# amc
**Repository Path**: zzzzzzzs/amc
## Basic Information
- **Project Name**: amc
- **Description**: No description available
- **Primary Language**: Unknown
- **License**: Not specified
- **Default Branch**: master
- **Homepage**: None
- **GVP Project**: No
## Statistics
- **Stars**: 0
- **Forks**: 0
- **Created**: 2021-12-11
- **Last Updated**: 2021-12-11
## Categories & Tags
**Categories**: Uncategorized
**Tags**: None
## README
# Gait Phase Detection for Biped Robots
This project contains source code for the paper I. Bzhikhatlov, K. Cheloshkina, M. Abramchuk "Gait Phase Detection for Biped Robots", 2019. The reference to source is obligatory if you use code or paper materials.
### Description
Gait phase detection is an important task for walking cycle planning because the stability of walking could be estimated by gait phase sequence. The machine learning models were developed for detection of support type and walking gait phase for given posture to be used for stability estimation of walking robots through phases sequence. It was revealed that it is possible to build high quality model based on human motion capture data using only normalized data from a body lower part without toes with the degrees of freedom same as biped robot degrees of freedom. Among different machine learning methods applied to support type prediction by all available motion capture data gradient boosting model showed the highest quality in 7-fold cross-validation having 0.97 accuracy, mean per class precision and recall. Additionally, it was demonstrated that removal of an upper half of body data as well as toes data did not lead to any significant model quality decrease as a final reduced model gives 0.964 accuracy, mean per class precision and recall. Finally, the model for prediction of 5 walking gait phases was developed and showed comparable quality namely 0.95 accuracy, mean per class precision and recall.
### Structure of repository
- /data - folder with all raw input data. Contains several folders with one folder per subject (.asf file and .amc file(s)).
- /output - folder with preprocessed input data as well as results of analysis
- /docs - folder with used documentation on data preprocessing
- /run - contains all executable scripts
amc_parser.py - script for transformation of raw motion capture data to suitable for analysis format (moving from local to global coordinates, coordinates normalization and saving to Pandas dataframe)
target.py - script for labeling gait phases
utils.py - script with useful functions
- /dev - folder with Jupyter notebooks for collection data, visualization of walking data, exploratory data analysis, model building and evaluation
### Methods
1. Transformation of raw motion capture data to suitable format.
First of all we have to extract data for motion capture data to make it useful for analysis.

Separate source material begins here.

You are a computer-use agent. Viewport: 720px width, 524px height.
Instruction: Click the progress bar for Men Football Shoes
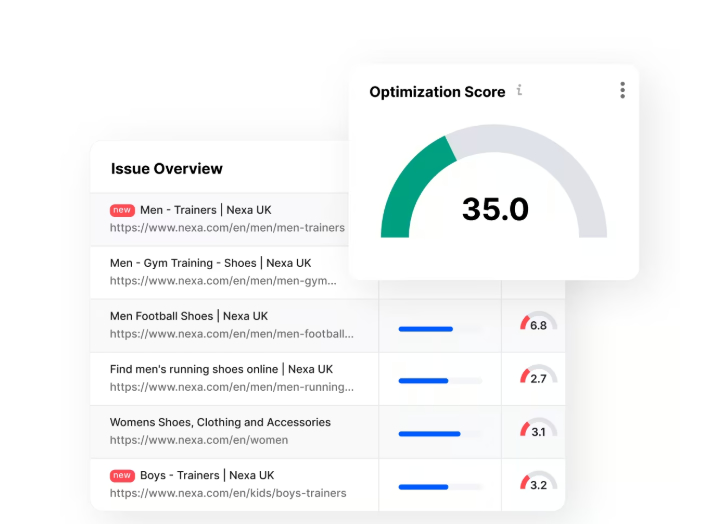click(x=439, y=328)
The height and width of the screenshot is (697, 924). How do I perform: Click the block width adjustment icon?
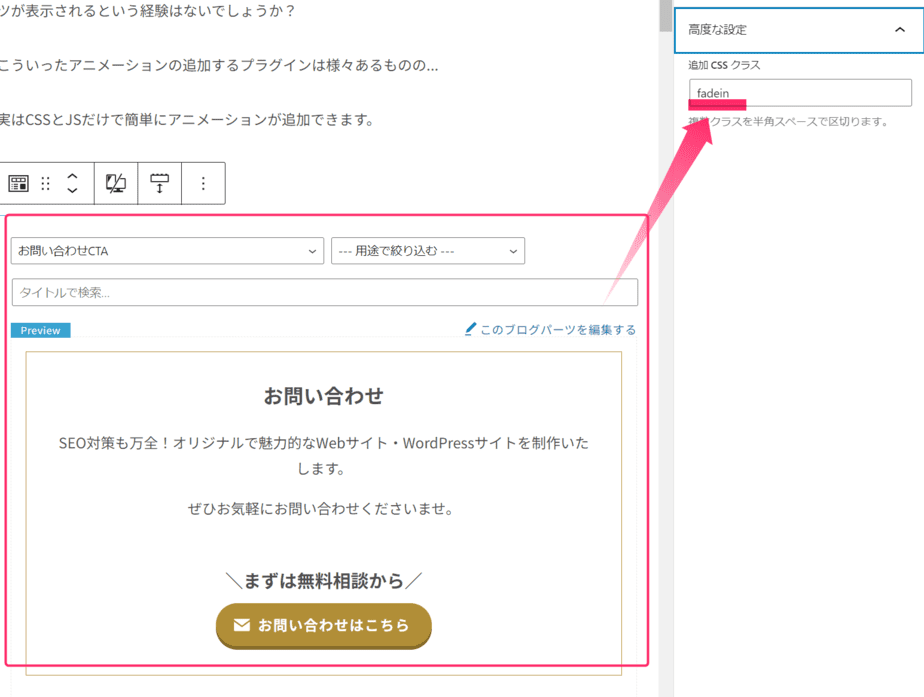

As a default motion captured data has specific format where the human parameters described as sceleton and information of relative motion of each bone in sceleton.
For this purpuses we prepeared script called amc_parser.py - here we extract the data from MOCAP (.amc(motion data) and .asf(sceleton information) data format) and express all data in cartesian global space attached to "root".
Export data to .csv in cartesian space
2. Labeling of gait phases with an algorithm (expert rules)
3. Analysis of gait cycle.
4. Prediction of support type with machine-learning models.
4. Prediction of gait phases with machine-learning models.